▶ **EXTRACTED MATERIAL**:
· · · · · · ·
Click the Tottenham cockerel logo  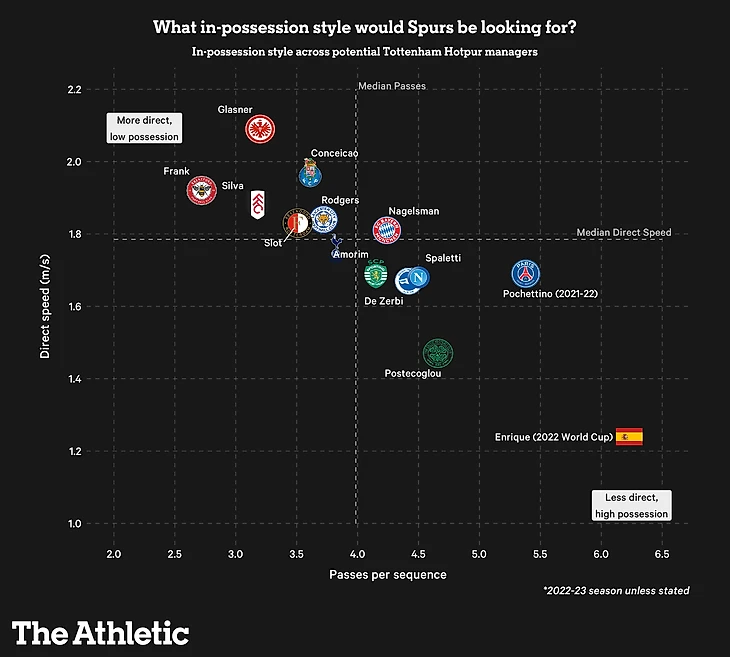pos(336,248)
· · · · · · ·
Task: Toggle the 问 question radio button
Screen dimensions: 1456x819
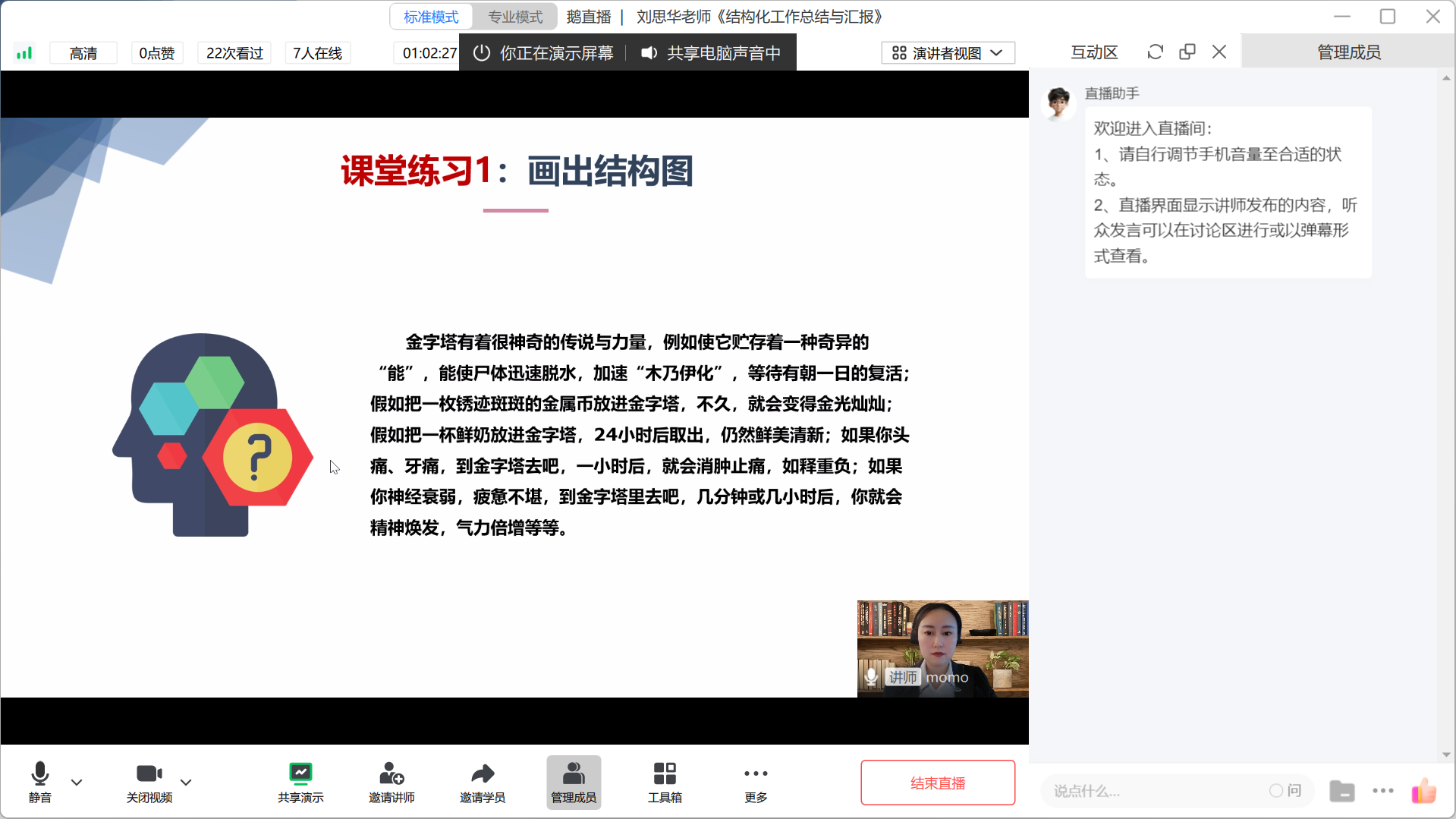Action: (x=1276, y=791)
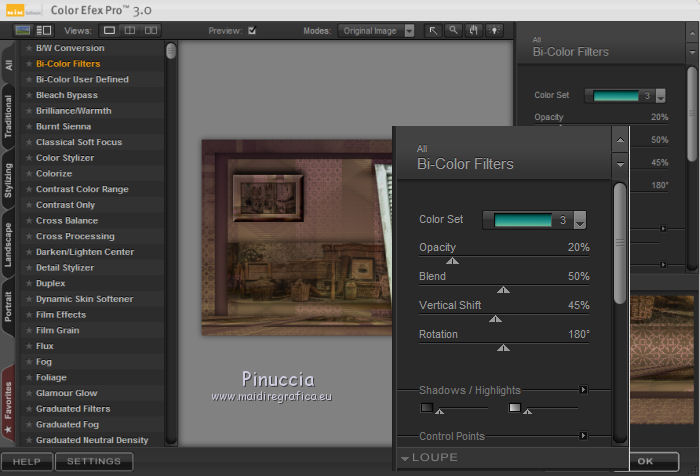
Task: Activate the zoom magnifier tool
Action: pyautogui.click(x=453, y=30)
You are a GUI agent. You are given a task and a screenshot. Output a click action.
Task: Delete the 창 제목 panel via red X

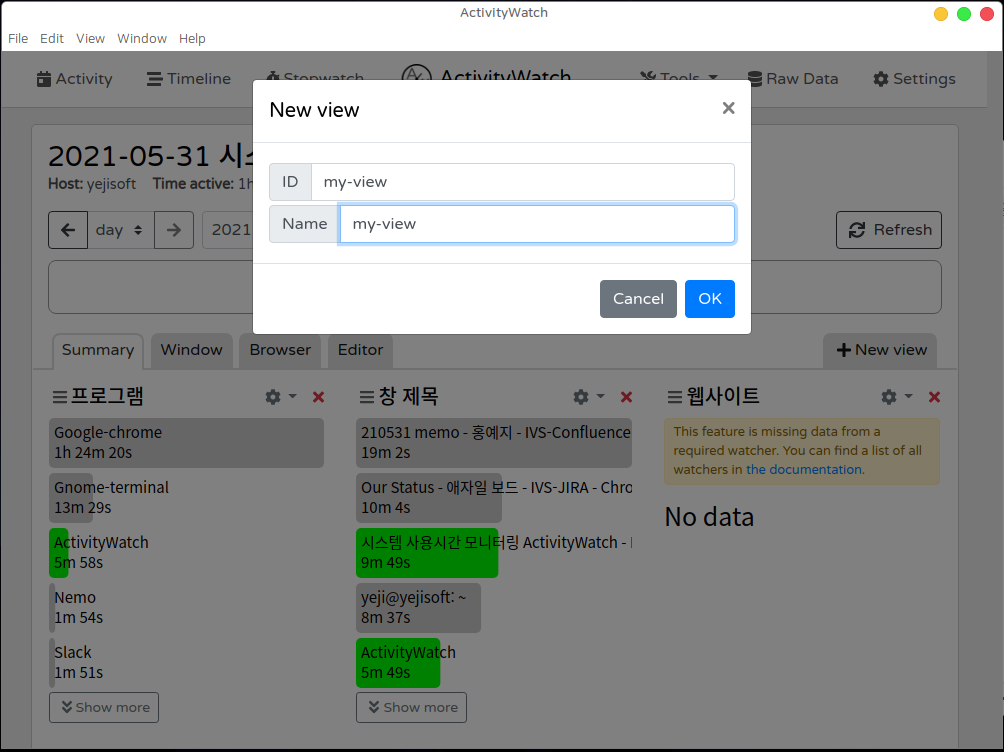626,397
· · · · · · ·
▶ **INSTRUCTIONS TO FOLLOW**: Between and including the line above that contains "Screen dimensions: 1456x819" and the line that contains "You are a GUI", restate every line word for word. Pictures stay out.

▶ **TASK ANSWER**:
Screen dimensions: 1456x819
Action: (x=1276, y=791)
Task: Activate the zoom magnifier tool
Action: pyautogui.click(x=453, y=30)
You are a GUI agent. You are given a task and a screenshot. Output a click action.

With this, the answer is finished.